In the present study, the limited number of patients who used Dex can be explained in clinical practice. In ICU practice, there are several choices for sedation. Those most frequently used for TBI include propofol, midazolam, ketamine, and Dex [20]. As Dex is not the only choice, and it has not been confirmed to be beneficial to TBI patients, it is not used as widely as some of the other sedatives. In our study, the use of other sedatives was balanced between groups using propensity score analysis.

Other baseline characteristics included in the analysis (age, gender, the APS III score, the CCI score, the GCS score, and pupillary response) are parameters that are usually considered in prognosis judgement [11, 12]. APS III and CCI scores were calculated to reflect the disease severity and chronic health status, respectively. They are substitutes for the APACHE III score, which also includes an APS III part and a chronic health status part. Although fewer items on chronic health status are included in the APACHE III scoring system, they could not be wholly collected from the MIMIC database. The CCI contains more items (17) on chronic health status, which can be easily obtained [25]. It is common for TBI patients to have other combined injuries. Still, these injuries must cause organ dysfunction or occur in frail people to result in mortality, which can be evaluated by the APS III and CCI. Nevertheless, after variable selection with AIC, only age, the APS III score, the GCS score, other sedatives used, and the pupillary response were retained for further propensity score matching or weighting. With the propensity score matching and weighting method, the imbalance of baseline characteristics was basically corrected, for the SMD of the covariates between groups were controlled within 0.1 at large. This would make the following regression analysis conclusions more tenable.

__Records__.
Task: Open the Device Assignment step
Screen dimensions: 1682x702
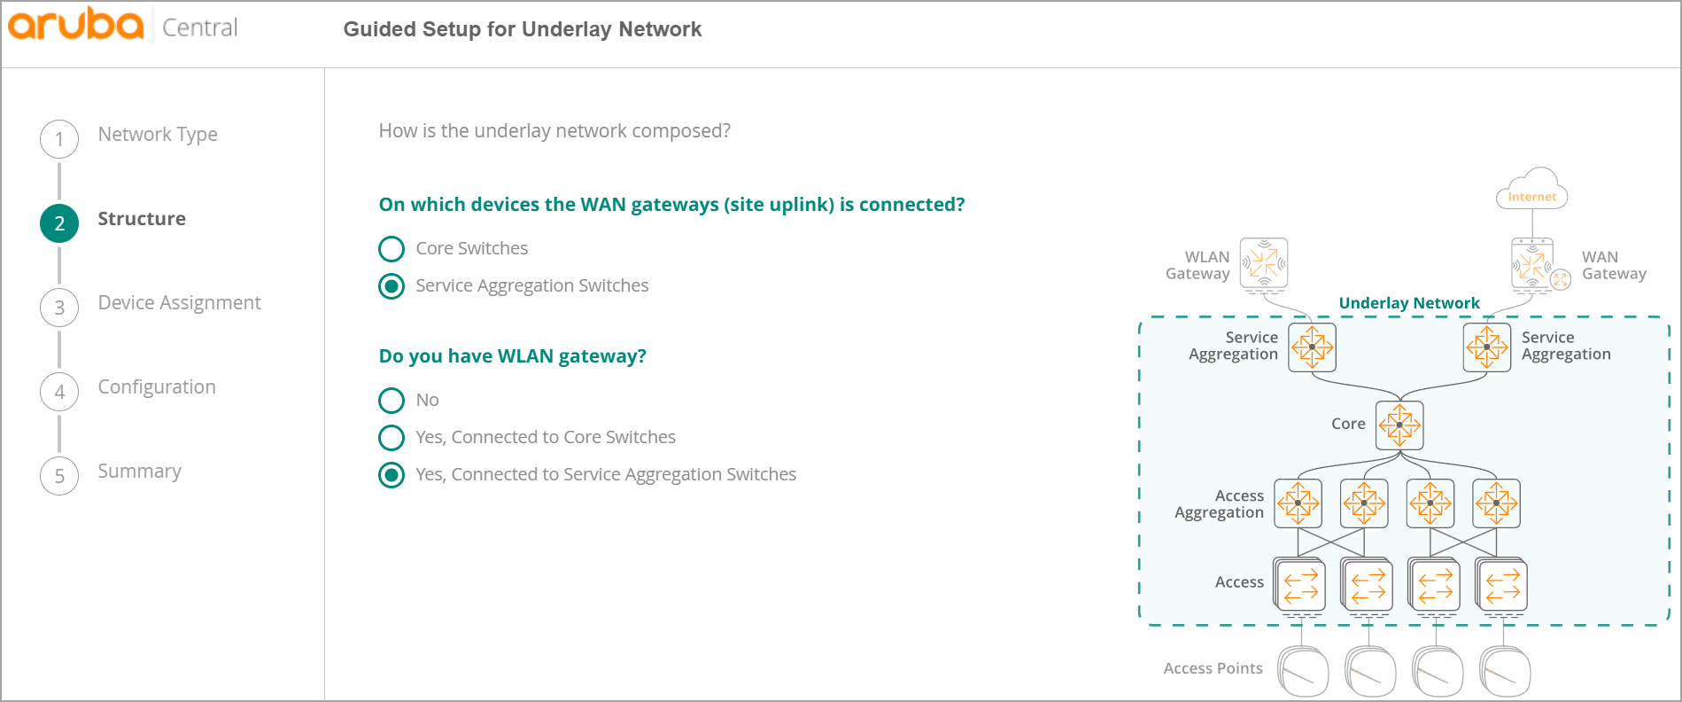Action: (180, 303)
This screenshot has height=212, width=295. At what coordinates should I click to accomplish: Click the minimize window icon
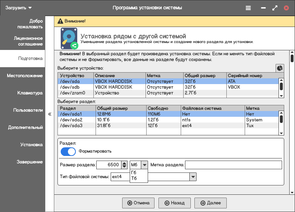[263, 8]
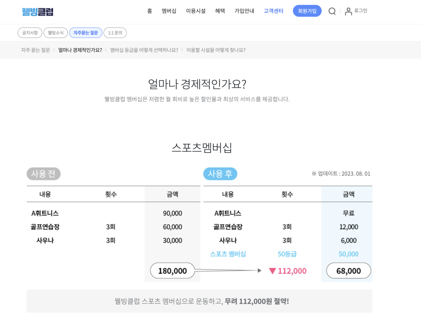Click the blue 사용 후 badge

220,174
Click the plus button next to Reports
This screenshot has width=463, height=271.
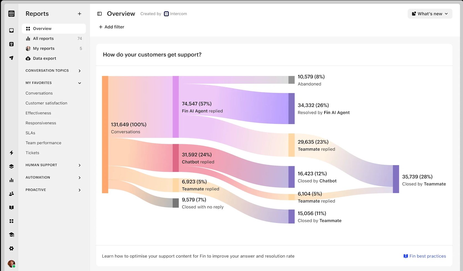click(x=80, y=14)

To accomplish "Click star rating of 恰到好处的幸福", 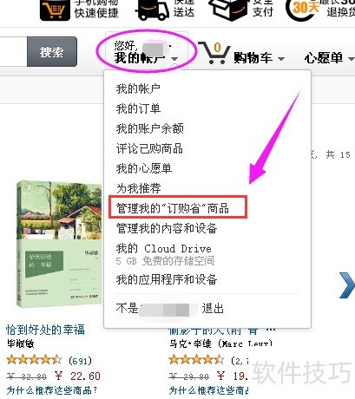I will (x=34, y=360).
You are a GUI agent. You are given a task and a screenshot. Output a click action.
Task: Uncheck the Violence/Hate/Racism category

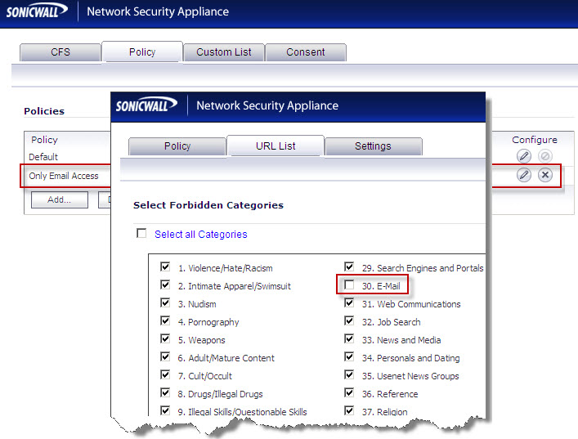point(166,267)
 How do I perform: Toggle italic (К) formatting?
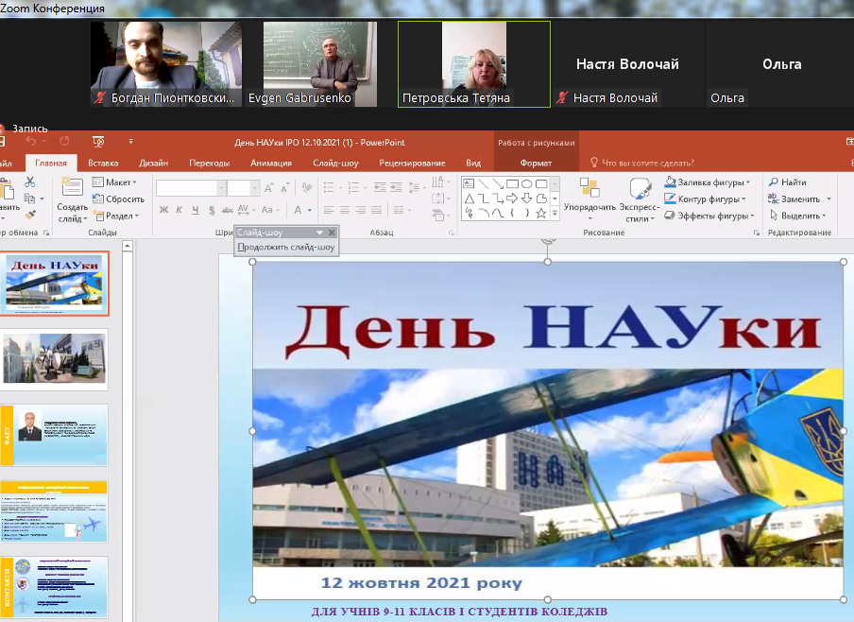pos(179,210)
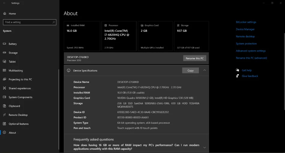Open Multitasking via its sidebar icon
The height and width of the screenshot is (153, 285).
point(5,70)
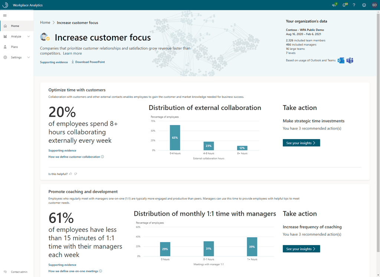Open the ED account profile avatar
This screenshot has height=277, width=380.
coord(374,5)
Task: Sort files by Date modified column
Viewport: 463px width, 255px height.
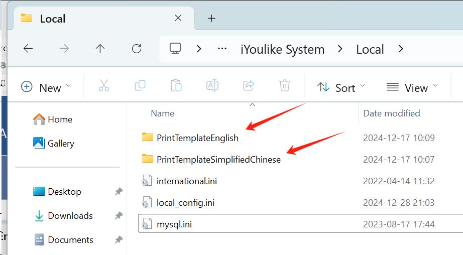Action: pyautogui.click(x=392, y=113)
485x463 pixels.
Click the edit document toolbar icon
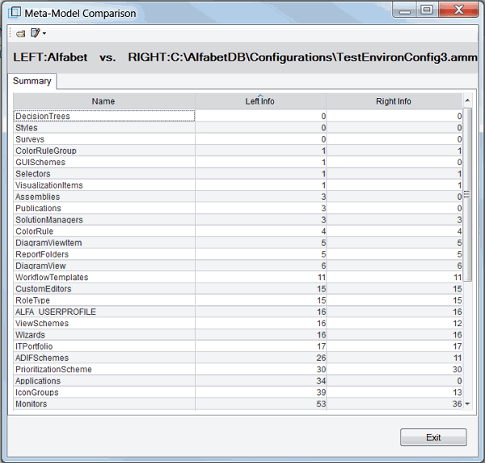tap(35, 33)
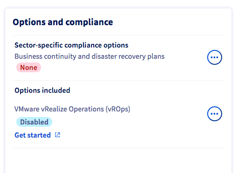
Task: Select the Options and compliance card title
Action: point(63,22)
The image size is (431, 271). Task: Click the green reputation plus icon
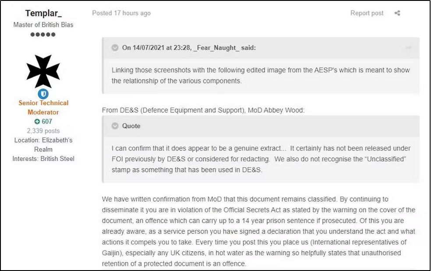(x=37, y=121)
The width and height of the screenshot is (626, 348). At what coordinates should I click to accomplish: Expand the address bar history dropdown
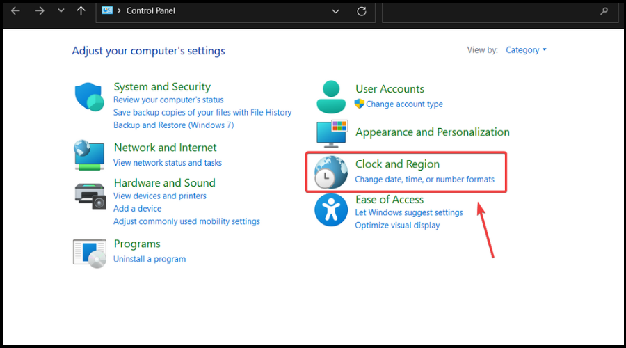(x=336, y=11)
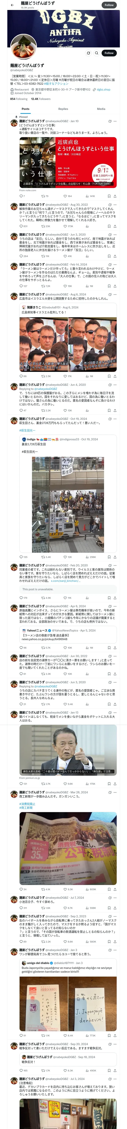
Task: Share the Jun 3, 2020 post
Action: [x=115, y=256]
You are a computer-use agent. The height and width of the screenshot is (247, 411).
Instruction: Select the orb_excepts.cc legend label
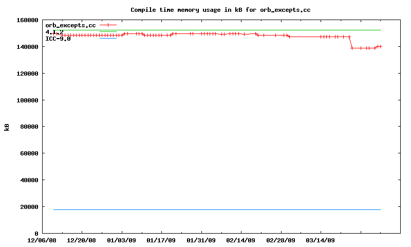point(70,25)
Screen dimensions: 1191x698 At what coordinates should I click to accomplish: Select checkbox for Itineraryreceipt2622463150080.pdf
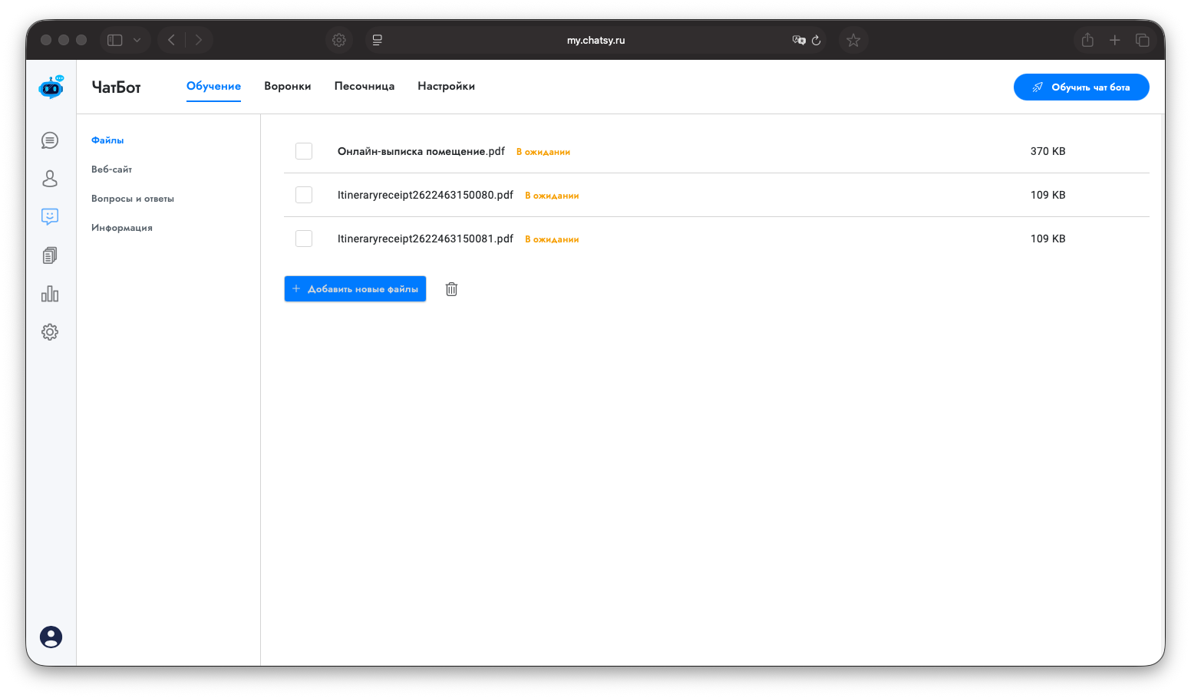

__Exercises__.
• a. List every variable that the text on sedation in brain-injured patients says was retained after variable selection with AIC.
• b. Resume the text on sedation in brain-injured patients after its final sentence, keeping its formal discussion style.

__Responses per task__.
• a.
- Age
- The APS III score
- The GCS score
- Other sedatives used
- The pupillary response

• b.
Although the present study answered the question of whether Dex improves the survival of TBI patients, there are still limitations. The first is that the study included only patient survival data but not long-term neurological recovery data, which was not collected in the MIMIC III and MIMIC IV databases. Second, a limited number of TBI patients in this study received dexmedetomidine, so it was difficult to perform more fine-grained subgroup analyses. For example, the types of brain injury may play their roles on patient outcomes but cannot be further divided and balanced in our study. As a result, it is difficult to differentiate the effect of TBI subtypes, such as epidural hematoma and subdural hematoma, midline shift, or basal cistern compression on the outcome. A similar case is the other sedatives used. Other sedatives used in TBI patients can be further classified into propofol, midazolam and ketamine subgroups. The three sedatives might have their influence on outcomes, which cannot be further analyzed. Third, unmeasured confounders may exist and have influences, which may discount the robustness of our conclusion. In short, future studies are warranted to enroll more TBI patients using Dex and to consider more relevant details.

Conclusions

In conclusion, the results of this study warrant the use of Dex in TBI patients. It may improve the survival of TBI patients, and brings no apparent adverse reaction of hypotension, infection, or seizure. Hypotension may influence 6-month mortality, so it is advisable to keep aware of it in using Dex. Nevertheless, large-scale clinical trials are needed to confirm our results.